The regulations will require any contractor hired by the state for road work to develop a construction zone safety plan, said the people who were briefed on the administration's plan. They did not want to be named before the initiative is unveiled today.

That plan, which will be developed by the Massachusetts Highway Department, will delineate when police details should be used and when civilians in bright vests with flags will suffice.

Police unions are expected to vigorously oppose the regulations, although several union leaders would not comment yesterday because they had not seen the final draft of the regulations.

"On our roadways, public safety has to be the number one issue," said Rick Brown, president of the State Police Association of Massachusetts. "Putting flaggers out on state highways is going to cause someone to get hurt, whether it's the flaggers or drivers on those roadways."

The new regulations will probably require civilian flaggers on state roads where the speed limit is below 45 miles per hour, as well as on low-traffic roads where the speed limit is higher. Flaggers will also be used on sites where barriers are used to block off construction sites on a high-speed, high-traffic road.

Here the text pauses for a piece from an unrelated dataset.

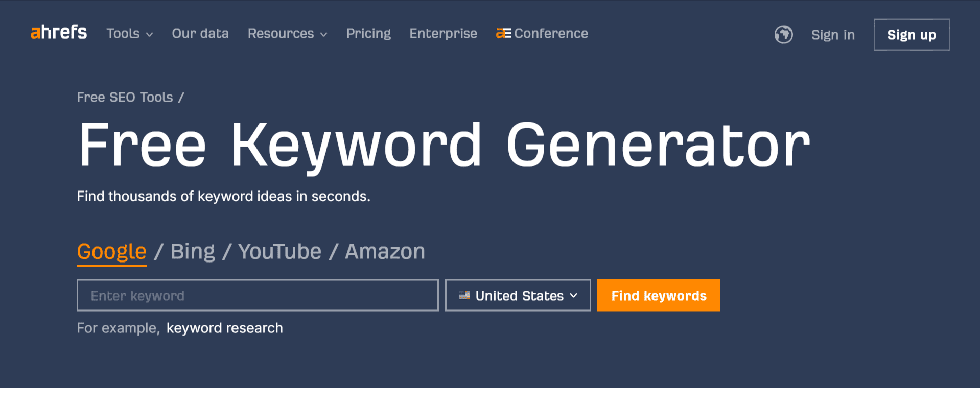Open the Free SEO Tools breadcrumb link
Viewport: 980px width, 405px height.
pos(124,97)
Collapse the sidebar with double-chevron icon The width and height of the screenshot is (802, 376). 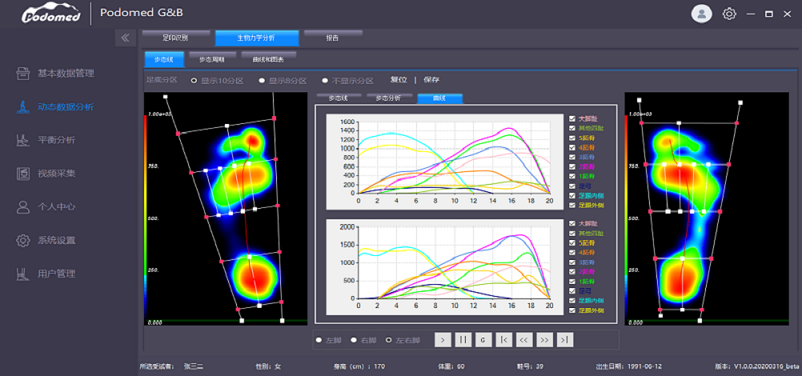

Some roads - generally those with speed limits above 45 miles per hour and with more than 4,000 vehicles per day - will still rely on sworn police officers to monitor traffic.

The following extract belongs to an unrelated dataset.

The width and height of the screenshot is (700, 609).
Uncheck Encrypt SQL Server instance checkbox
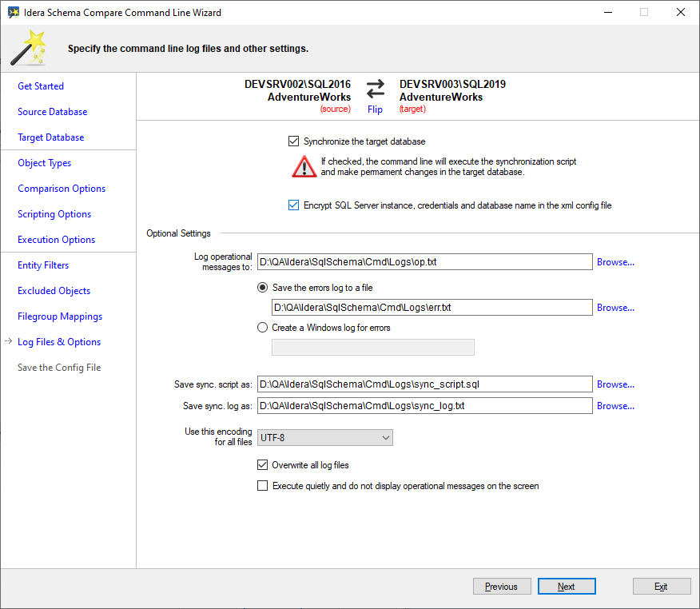click(293, 205)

It means that flaggers would probably be placed on a construction site on Route 2 in Charlemont, where traffic is light, but a police officer would be used on Route 2 in Concord, where traffic is much heavier. Flaggers would be possible, though less likely, on the major interstates.

Although there are no statewide regulations currently requiring the use of police details for Massachusetts road projects or utility jobs, state and local officials have used them for decades at construction sites anyway, in deference to politically powerful unions. Massachusetts is the only state that automatically assigns police officers to nearly all utility and road work sites

Police have argued that the presence of a cruiser and a uniformed officer slows traffic and provides the best protection for the public and for road workers. Police have at times also made arrests or caught suspects on unrelated cases while on police details.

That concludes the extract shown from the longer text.